Task item = In the data below, find the line that contains "Contacts (81, 2560)" and the line that contains "Rules (43, 2568)". Copy both, plus every line between them, exactly.

(Pixel coordinate grounding data)
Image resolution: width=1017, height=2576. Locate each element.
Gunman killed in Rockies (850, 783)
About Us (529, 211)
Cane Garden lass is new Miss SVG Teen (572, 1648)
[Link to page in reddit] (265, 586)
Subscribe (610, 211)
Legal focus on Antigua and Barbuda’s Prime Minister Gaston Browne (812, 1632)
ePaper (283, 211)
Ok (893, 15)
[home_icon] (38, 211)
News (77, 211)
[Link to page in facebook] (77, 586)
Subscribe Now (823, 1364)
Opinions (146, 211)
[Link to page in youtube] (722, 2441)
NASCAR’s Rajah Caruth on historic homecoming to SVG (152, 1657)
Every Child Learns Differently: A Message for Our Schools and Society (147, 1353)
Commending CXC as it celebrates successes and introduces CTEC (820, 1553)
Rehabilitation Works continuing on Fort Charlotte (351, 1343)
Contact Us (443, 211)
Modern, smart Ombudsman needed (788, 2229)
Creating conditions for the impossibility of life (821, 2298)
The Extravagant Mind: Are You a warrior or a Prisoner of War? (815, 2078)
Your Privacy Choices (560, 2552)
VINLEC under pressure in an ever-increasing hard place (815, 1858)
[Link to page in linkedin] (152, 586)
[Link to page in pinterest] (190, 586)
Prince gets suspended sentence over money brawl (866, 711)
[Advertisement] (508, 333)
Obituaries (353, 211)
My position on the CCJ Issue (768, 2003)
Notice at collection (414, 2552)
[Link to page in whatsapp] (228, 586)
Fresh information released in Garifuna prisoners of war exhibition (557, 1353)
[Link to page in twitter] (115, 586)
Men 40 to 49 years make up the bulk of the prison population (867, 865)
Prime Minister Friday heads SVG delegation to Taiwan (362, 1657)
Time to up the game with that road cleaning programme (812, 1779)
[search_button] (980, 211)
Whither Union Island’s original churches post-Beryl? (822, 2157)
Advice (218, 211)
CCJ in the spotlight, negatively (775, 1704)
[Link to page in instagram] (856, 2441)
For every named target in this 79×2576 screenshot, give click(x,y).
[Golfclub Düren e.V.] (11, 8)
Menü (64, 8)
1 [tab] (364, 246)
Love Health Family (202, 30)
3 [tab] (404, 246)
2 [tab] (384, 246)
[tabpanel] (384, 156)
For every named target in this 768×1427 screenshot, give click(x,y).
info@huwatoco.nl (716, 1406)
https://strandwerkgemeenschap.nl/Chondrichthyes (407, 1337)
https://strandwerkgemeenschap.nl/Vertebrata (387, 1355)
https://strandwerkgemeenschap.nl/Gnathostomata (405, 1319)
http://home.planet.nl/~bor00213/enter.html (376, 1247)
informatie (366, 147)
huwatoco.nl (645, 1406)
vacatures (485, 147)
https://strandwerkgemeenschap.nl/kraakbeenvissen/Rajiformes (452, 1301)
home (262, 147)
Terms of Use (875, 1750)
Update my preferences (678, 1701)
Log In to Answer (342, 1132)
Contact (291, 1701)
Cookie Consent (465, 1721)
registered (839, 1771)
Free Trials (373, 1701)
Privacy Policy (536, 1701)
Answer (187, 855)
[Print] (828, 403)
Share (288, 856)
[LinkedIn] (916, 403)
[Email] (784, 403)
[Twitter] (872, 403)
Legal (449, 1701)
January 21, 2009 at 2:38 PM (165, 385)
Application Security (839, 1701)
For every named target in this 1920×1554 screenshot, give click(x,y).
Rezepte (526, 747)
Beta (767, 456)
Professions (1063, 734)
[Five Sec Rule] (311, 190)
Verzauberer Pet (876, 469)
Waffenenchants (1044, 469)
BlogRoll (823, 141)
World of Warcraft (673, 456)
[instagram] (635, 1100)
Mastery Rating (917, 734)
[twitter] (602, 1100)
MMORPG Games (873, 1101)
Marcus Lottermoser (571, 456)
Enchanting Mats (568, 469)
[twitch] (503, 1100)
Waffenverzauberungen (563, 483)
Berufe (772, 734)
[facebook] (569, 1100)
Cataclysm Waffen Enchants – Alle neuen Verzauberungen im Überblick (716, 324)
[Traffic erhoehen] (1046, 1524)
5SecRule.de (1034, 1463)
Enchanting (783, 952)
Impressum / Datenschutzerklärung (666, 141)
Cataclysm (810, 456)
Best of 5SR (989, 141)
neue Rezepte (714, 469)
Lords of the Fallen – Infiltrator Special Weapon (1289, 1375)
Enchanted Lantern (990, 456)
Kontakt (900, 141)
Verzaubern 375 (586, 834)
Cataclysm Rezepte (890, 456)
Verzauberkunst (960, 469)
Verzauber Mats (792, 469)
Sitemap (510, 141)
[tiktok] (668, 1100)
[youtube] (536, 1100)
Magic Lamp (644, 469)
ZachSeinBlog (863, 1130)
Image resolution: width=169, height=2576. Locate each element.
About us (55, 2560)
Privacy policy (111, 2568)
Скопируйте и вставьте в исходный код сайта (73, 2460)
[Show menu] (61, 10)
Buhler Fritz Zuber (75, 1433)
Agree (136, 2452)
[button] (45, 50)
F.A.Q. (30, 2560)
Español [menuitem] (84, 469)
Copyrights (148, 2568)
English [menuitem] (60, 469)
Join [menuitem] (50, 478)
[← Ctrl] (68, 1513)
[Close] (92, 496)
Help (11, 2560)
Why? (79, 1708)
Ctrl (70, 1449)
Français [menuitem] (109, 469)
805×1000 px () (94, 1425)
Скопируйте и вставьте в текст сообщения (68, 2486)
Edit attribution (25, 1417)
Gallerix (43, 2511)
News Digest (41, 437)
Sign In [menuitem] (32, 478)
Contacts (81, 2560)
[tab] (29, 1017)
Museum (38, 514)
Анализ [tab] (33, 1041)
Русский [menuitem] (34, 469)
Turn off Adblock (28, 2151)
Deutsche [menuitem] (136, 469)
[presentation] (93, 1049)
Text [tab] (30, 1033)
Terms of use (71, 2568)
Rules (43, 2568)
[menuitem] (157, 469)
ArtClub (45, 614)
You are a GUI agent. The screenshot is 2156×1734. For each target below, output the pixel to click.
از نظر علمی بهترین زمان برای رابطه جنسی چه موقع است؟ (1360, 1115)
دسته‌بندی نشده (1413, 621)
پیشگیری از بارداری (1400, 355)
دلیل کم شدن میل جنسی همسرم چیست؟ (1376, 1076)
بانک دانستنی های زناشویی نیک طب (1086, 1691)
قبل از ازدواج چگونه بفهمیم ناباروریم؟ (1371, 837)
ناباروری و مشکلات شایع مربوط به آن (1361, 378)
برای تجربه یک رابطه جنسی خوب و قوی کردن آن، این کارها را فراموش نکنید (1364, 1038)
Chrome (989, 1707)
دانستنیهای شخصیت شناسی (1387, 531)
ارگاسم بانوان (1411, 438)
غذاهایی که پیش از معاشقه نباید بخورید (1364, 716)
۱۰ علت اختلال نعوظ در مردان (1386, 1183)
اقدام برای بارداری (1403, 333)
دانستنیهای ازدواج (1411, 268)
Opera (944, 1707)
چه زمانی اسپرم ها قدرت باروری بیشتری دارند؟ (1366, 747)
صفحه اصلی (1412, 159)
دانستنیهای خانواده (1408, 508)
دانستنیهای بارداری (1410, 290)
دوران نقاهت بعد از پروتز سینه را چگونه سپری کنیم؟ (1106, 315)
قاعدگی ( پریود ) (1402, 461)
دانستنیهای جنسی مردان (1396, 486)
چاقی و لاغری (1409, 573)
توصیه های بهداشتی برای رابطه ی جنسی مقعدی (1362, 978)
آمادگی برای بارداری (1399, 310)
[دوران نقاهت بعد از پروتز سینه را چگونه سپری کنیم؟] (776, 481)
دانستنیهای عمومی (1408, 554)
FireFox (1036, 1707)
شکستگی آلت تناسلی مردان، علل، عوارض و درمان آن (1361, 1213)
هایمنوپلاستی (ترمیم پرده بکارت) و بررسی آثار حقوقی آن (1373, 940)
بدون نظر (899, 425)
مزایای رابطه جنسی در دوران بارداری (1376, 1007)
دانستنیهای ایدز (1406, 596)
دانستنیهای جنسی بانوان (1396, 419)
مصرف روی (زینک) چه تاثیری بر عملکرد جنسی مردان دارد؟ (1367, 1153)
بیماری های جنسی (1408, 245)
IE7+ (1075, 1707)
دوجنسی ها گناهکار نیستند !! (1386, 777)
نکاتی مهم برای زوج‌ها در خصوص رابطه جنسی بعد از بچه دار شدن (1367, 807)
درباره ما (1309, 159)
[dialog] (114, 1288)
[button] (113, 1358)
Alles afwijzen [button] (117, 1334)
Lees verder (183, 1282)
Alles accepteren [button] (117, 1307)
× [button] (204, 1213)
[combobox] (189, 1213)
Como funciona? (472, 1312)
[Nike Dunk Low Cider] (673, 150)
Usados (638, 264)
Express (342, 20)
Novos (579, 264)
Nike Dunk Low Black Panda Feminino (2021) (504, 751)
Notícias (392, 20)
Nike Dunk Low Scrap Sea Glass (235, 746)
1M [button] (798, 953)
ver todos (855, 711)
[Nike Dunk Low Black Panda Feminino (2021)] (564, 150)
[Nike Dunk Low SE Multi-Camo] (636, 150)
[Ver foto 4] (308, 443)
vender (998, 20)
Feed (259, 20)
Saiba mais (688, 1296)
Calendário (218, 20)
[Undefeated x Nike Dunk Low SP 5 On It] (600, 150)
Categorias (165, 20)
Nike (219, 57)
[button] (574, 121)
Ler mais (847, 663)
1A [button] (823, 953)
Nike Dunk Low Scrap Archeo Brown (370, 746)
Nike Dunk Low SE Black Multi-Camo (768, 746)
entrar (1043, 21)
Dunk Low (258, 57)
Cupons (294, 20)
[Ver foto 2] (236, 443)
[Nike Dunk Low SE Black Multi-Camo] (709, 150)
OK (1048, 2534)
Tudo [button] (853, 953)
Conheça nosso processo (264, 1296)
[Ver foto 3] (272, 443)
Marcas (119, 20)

Written answer =
Contacts (81, 2560)
[tab] (29, 1017)
Museum (38, 514)
Анализ [tab] (33, 1041)
Русский [menuitem] (34, 469)
Turn off Adblock (28, 2151)
Deutsche [menuitem] (136, 469)
[presentation] (93, 1049)
Text [tab] (30, 1033)
Terms of use (71, 2568)
Rules (43, 2568)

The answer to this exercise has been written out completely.